=== Passage ===
He's Scared, She's Scared: Understanding the Hidden Fears That Sabotage Your Relationships (41 page)

You need to stick to the current reality and let the future unravel in its own time. Today, tomorrow, this weekend—let those be your limits. Keep the fantasies to yourself and spare your partner from future shock.

Don’t Put Others Down for Unfaithful or Insensitive Behavior

We all know people who are insensitive, unfaithful, abusive, calculating or opportunistic. Pointing out the frailties of your fellow humans makes you feel better about your own track record,
and
it also gives you a good way to hide it. But when you turn these people into targets, it makes your partners think that you are different and you will always be different.

Maybe your commitmentphobic behavior isn’t as severe as the
behavior of others you’ve seen, but it is damaging. The problem is that when you point a finger at others, it suggests that you have never and could never hurt anyone. And that’s not true. Best to keep these judgments to yourself. If you must comment on others’ behavior, it’s a lot more honest and fair to acknowledge your own transgressions as well.

Don’t Push for Trust

You’re doing everything you can to earn this person’s trust. Why? Is it because you deserve to be trusted, or because you need to alleviate your own anxiety? When people give you their trust, they don’t believe you will ever hurt them. If you’re not so sure this is true, stop pushing so hard.

Don’t Act as If Sex Is Going to Cement the Relationship

Sexual intimacy is serious business. Some actives, often men, press for physical closeness and use it to get a foothold into their partners’ hearts. Others, often women, hold back from having sex, indicating that once they do, the relationship will be written in cement. Whether it’s meant that way or not, it can be deceptive.

People are very vulnerable when a relationship becomes sexually intimate. Overwhelming desire, however it’s expressed, can easily be misinterpreted as a statement of your profound interest in a committed relationship.

Don’t Push for a Commitment of Any Kind from Your Partner

Maybe you will be ready for a commitment down the road. Maybe not. But it’s way too soon right now even to mention the word. Too soon for you and too soon for your partner. There are different kinds of commitment you might be asking for. Perhaps you are asking for exclusivity; perhaps you are asking to move in together; perhaps you are actually suggesting marriage. You may simply be sounding out how this new partner feels. And you may be asking for nothing more than a commitment to start a sexual relationship or take a vacation together.

Be certain that whatever kind of commitment you might want is
appropriate for your particular relationship stage. If you’ve known someone for two days, don’t insist that he/she come with you to Aruba for three weeks, no matter how appealing that might be. If you’ve known someone two weeks, don’t suggest getting an apartment together. Certainly don’t start talking about marriage until a reasonable time has passed.

There’s something else to keep in mind. If you ask for too much too soon, your partner will probably interpret this as a sign of your commitment. This will only encourage someone to get more serious about you.

THE MIDDLE—WHEN YOUR AMBIVALENCE TRANSLATES INTO ACTION

How does someone with active conflicts know that the relationship has entered a different stage? The middle begins when the first sensations of panic set in. In the beginning it was one hundred percent full speed ahead. But now the mood has changed, and you are expected to deliver on your words and promises. Suddenly you’re beginning to have doubts and regrets. If you pushed really hard in the beginning, you may be in a complete panic right now.
=== Supplied material ===
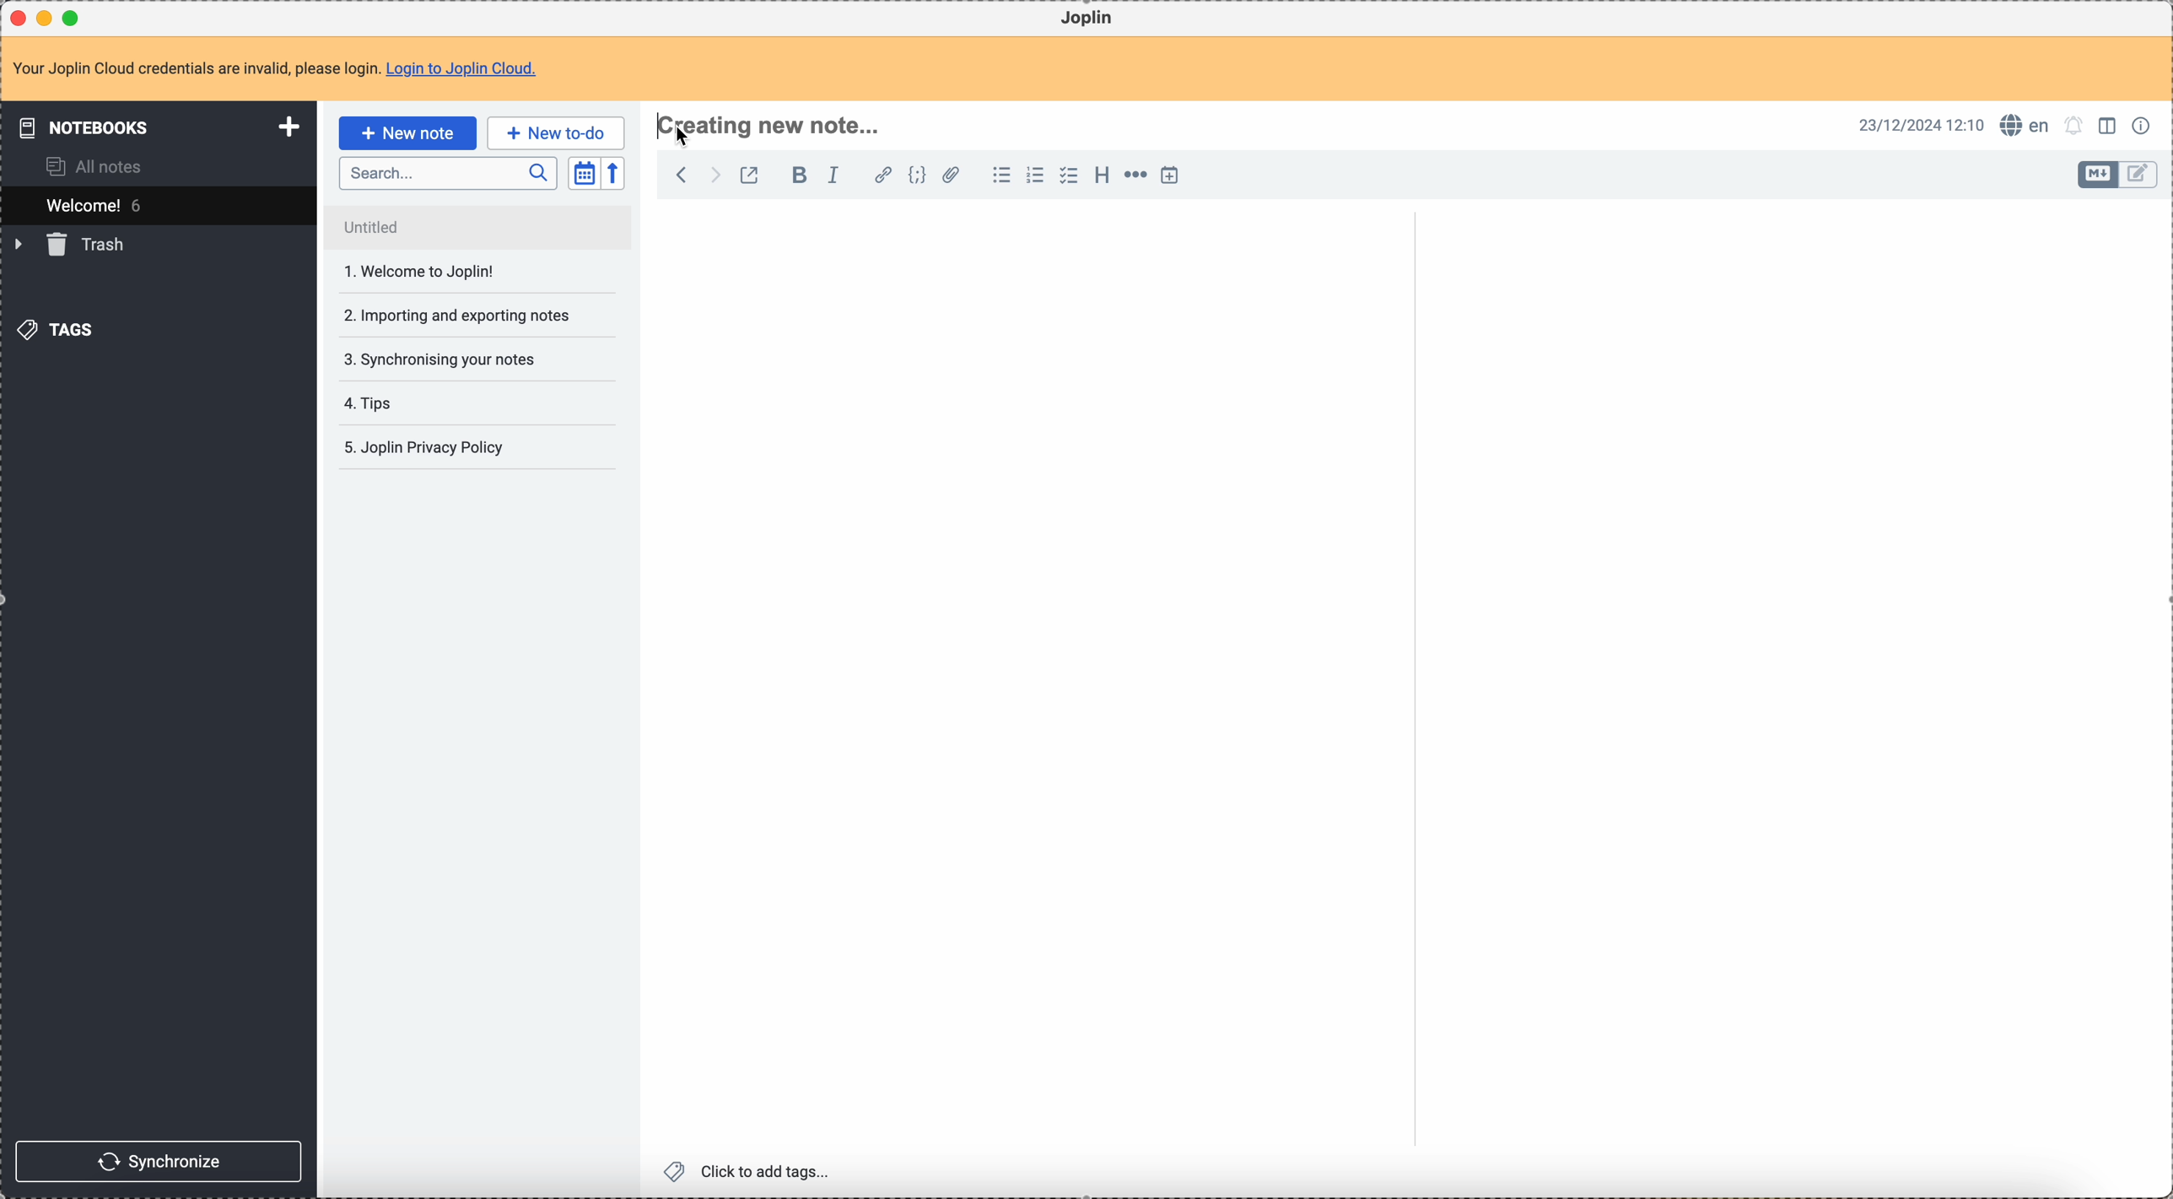 The height and width of the screenshot is (1199, 2173). What do you see at coordinates (87, 166) in the screenshot?
I see `all notes` at bounding box center [87, 166].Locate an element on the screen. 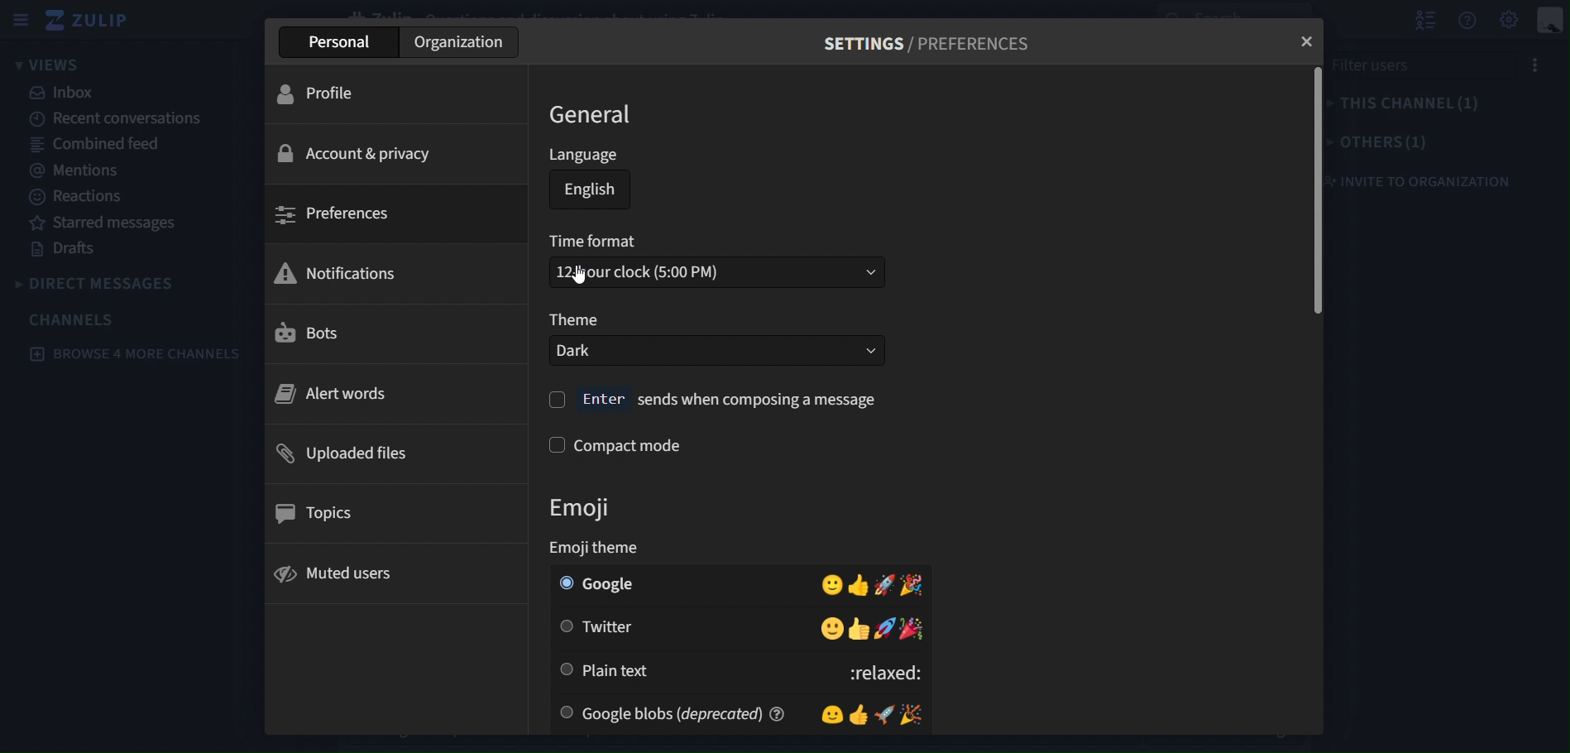 The height and width of the screenshot is (753, 1570). sidebar is located at coordinates (21, 22). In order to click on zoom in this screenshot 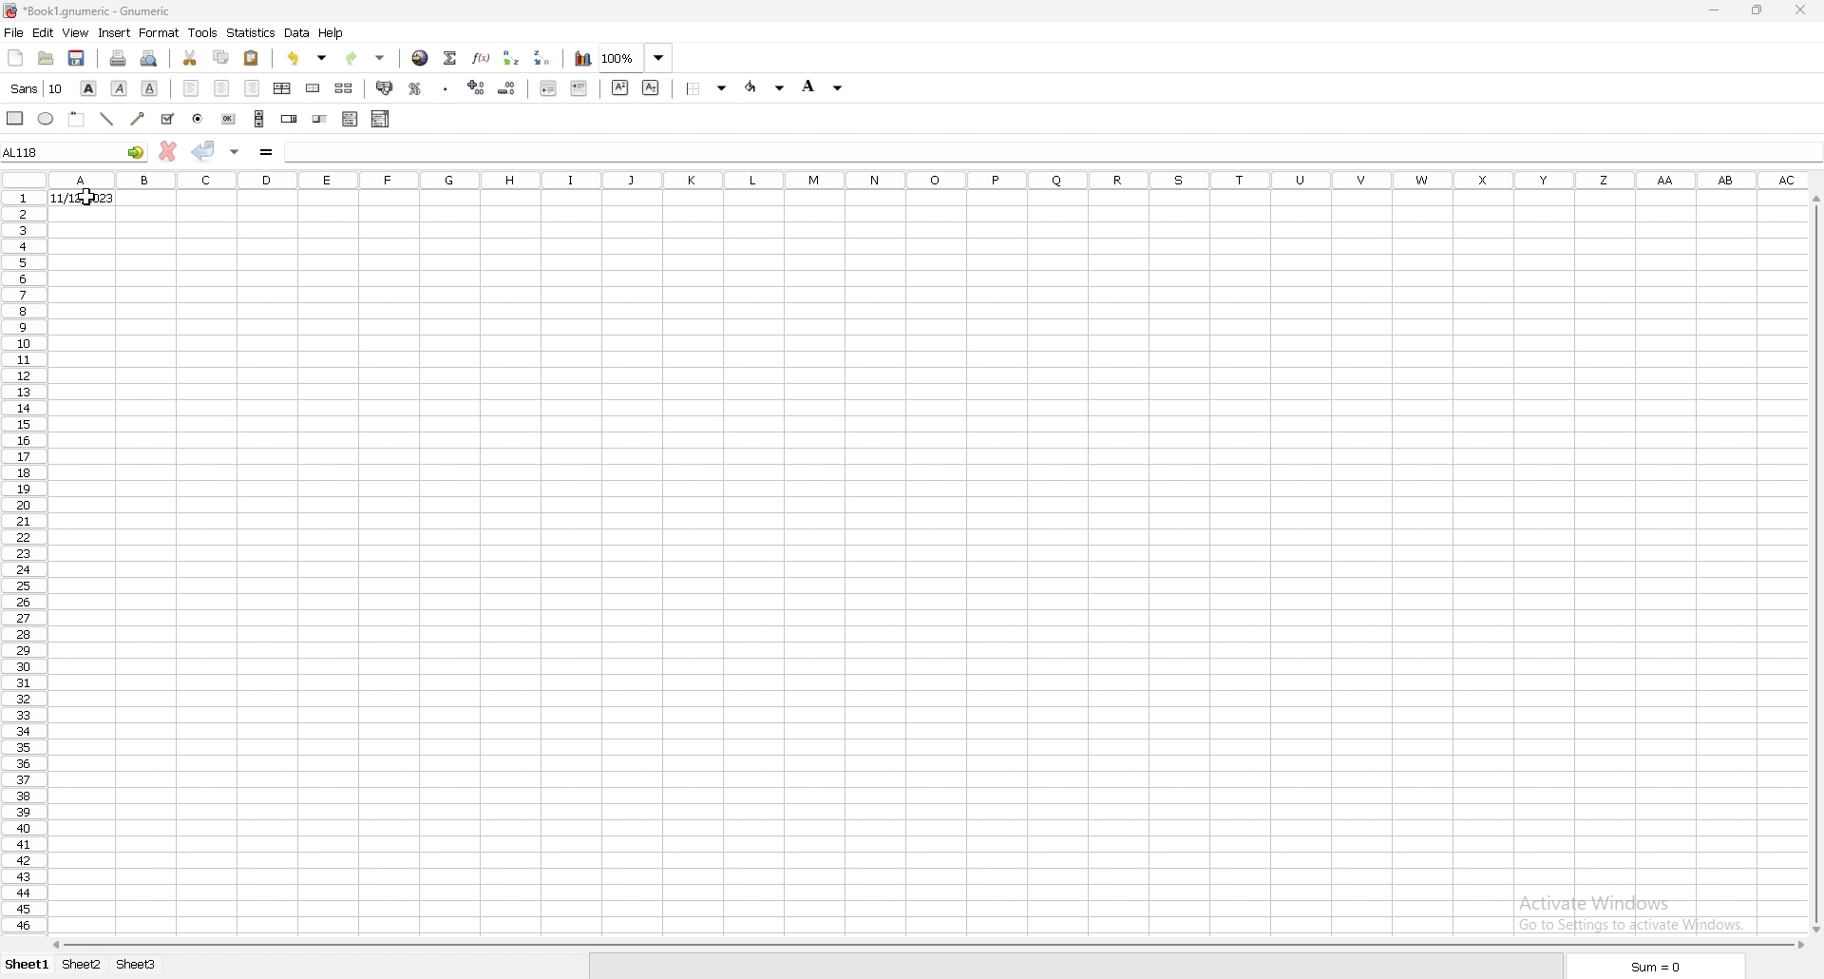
===
--- Problem to work on ---
Carry the passage on fear of commitment in relationships forward from its final sentence. The material bears no relation to the passage on fear of commitment in relationships.

--- Response ---
Whether you realize it or not, typically you reach this stage because your partner has given you some form of assurance or commitment that you’ve asked for. You’ve won. Your fantasy is becoming a reality. Problem is, you’re not ready. And your ambivalence is demanding action.

What you need to know at this point is that many of the actions you are contemplating will not help you resolve your conflict. Many of the things that are intended to create distance and give you “breathing” room will have the opposite effect. Your sudden change of heart is going to push all of your partner’s most vulnerable buttons. It will make him/her insecure, confused, frightened, clingy, needy, and nuts. In this kind of emotional state your partner is going to want more from you, not less. Your partner will try to narrow the space between you for reassurance. But being supportive of your partner is the last thing you can handle right now.

Don’t use your partner to work out your ambivalence. If you
are feeling overwhelmed by your conflict, it’s your responsibility. We urge you to consider the following suggestions:

Don’t Assume Anything

You’re constructing worst-case scenarios in your mind. “If we spend this Christmas together, we’ll have to spend every Christmas together from now on.” “If we go on one more date, there’s no way out.” “If we sleep together one more time, we’ll have to get married.” Maybe that’s how you expect your partner to interpret your interaction, but the only person who really knows how your partner feels is your partner. You can’t assume anything. Your partner may be taking this one day at a time while you’re jumping ahead and seeing it as a life sentence.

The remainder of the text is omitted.